Let me start this entry with a curiosum. As far as I know, and I was born and raised in Germany, I am, in fact, a German, there is no exact equivalent to the English word “faith”, or indeed the Spanish word “fé” in the German language. I have elsewhere written about the pitfalls of translation, but here it is clear, “faith” and “fé” mean exactly the same, mainly the evidence of things not seen. And that paradigm, that concept does not exist in the German psyche. Unless I just haven’t come across it, which I find hard to believe.
Whatever, this entry is about the kind of faith even an atheist or agnostic can have. We tend to associate faith mainly with one or another religion, a deity, you name it. But it is basically an inner attitude of hope and believe, a certainty that things will turn out all-right. And of course, that inner attitude lends itself readily when associated with belief in God, a life thereafter, etc.
I personally have been a disciple/practitioner of various religions over the years, but faith has eluded me. But I’m working hard on getting it. Why? Because it hit me kind of recently, and it’s very simple: people with faith are having a better time!

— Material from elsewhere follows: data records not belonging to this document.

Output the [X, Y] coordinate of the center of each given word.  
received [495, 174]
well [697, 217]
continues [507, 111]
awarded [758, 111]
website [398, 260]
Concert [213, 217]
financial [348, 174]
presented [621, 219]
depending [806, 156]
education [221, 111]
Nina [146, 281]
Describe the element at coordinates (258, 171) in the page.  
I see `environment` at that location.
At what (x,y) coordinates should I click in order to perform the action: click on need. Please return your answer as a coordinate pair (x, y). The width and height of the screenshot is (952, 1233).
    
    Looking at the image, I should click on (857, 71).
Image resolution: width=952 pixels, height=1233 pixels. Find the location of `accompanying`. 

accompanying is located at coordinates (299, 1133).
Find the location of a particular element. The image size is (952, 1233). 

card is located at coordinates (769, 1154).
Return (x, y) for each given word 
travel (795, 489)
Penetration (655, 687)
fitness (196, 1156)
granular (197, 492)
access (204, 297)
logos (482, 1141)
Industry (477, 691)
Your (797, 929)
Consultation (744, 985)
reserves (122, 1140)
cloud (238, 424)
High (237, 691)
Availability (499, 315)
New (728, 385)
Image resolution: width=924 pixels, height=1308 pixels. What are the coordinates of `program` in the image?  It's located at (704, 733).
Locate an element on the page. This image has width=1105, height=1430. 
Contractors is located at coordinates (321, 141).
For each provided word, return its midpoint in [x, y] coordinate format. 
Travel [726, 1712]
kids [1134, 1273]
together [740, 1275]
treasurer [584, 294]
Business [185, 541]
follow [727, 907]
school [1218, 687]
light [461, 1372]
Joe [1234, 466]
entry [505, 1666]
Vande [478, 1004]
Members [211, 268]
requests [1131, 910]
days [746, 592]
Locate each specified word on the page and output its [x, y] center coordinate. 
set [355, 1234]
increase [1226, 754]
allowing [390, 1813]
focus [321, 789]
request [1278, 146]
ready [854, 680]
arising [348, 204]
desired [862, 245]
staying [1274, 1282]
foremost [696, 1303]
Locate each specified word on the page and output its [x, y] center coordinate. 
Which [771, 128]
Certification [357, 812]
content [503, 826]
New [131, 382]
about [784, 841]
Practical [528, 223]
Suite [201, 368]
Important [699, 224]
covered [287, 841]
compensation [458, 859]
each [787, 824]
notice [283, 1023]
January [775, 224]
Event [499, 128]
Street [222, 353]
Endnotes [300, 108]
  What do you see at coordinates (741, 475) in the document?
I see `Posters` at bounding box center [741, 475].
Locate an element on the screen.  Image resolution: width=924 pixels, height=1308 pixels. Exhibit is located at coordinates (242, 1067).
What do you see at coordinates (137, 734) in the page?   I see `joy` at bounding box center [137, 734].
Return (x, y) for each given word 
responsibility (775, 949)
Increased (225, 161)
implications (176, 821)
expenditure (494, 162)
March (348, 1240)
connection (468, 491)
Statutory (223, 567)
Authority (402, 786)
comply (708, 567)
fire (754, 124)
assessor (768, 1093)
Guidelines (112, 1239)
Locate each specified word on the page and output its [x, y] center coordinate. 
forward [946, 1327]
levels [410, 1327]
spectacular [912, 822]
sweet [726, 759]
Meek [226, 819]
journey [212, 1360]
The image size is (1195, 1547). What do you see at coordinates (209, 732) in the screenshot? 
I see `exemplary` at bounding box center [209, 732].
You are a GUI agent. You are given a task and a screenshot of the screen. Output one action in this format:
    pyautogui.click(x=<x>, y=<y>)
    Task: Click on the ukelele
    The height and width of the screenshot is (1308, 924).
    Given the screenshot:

I don’t want to fall into clichés like ‘cup half empty' or 'cup half full’ and stuff like that. That was pretty cool in the nineties, but it has kind of worn itself out. But at this stage of my life I have come to realize that it absolutely doesn’t matter how I see the future.
Things happen the way they happen, good and bad, bingo, it’s called life. And I have to invest the same emotional energy for expecting good things to happen or bad. And since it doesn’t make a difference, I might as well go for the good stuff – at least I’m having a better time on the trip.